### Instructions for the task
Which lines of the records below contain the string "image"? Report each of them.

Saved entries
----

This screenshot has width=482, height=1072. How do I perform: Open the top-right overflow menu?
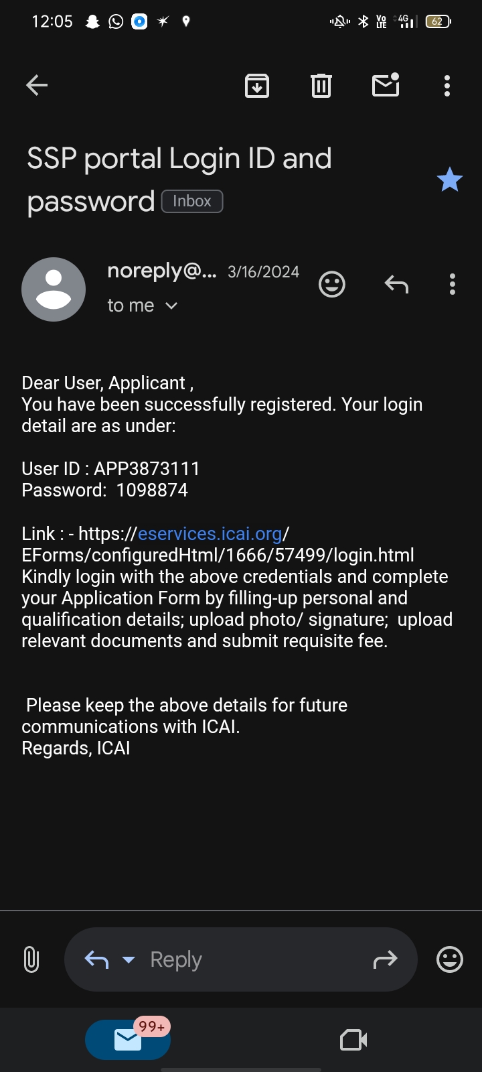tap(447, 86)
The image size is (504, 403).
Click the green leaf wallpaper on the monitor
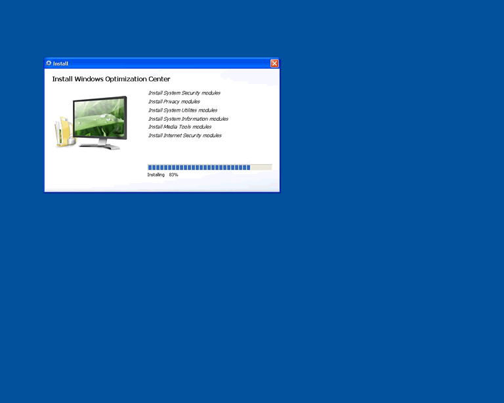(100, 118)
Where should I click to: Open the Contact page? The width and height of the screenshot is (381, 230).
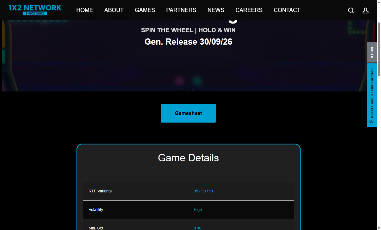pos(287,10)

----

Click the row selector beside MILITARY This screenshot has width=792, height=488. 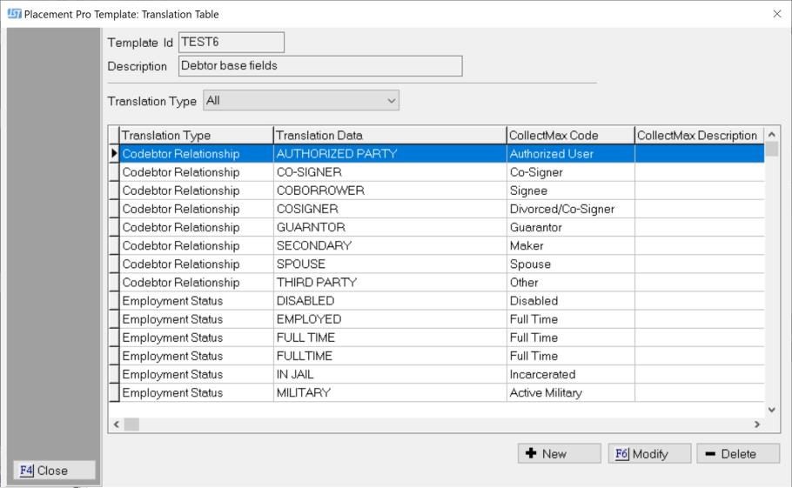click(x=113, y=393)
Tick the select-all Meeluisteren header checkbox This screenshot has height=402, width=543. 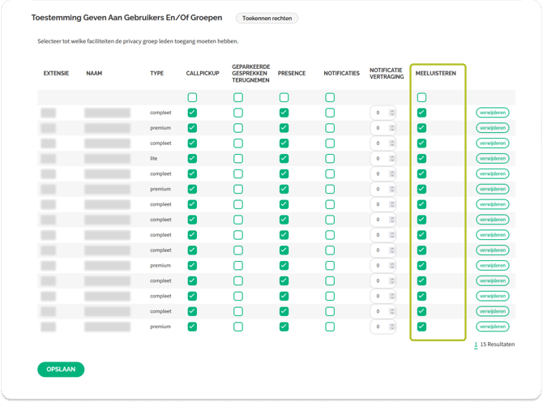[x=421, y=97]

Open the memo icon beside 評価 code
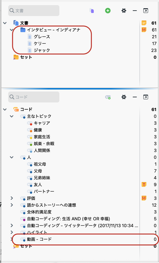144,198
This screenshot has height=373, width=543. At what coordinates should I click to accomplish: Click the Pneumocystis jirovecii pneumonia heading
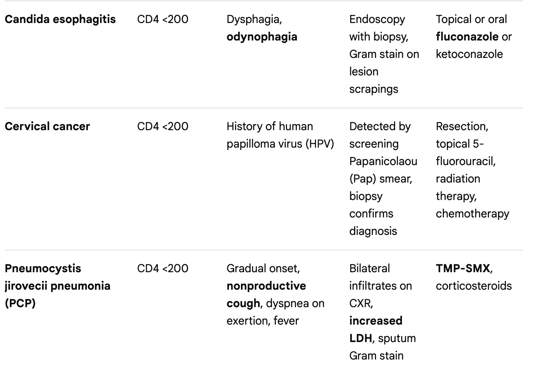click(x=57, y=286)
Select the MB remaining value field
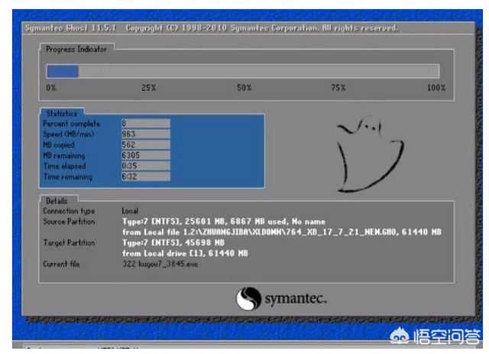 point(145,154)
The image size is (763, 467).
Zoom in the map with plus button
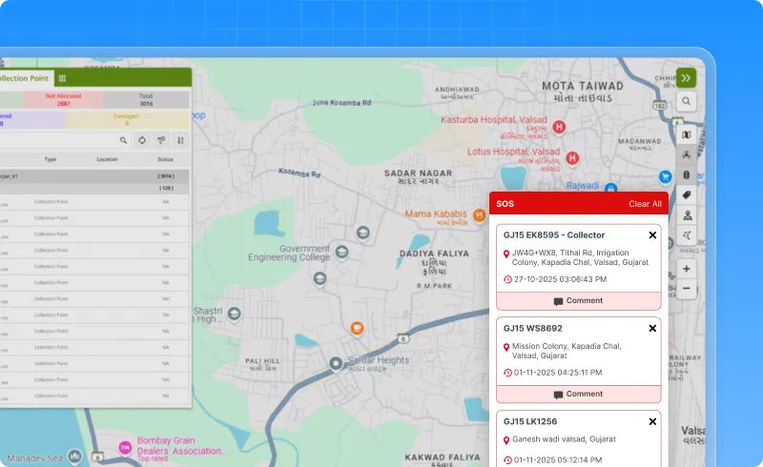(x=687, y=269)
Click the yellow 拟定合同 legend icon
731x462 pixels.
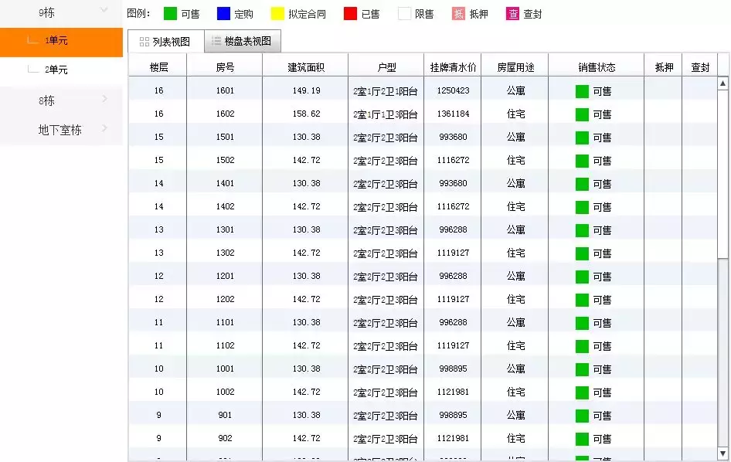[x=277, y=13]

----

### Result of this exercise
The image size is (504, 403).
The image size is (763, 467).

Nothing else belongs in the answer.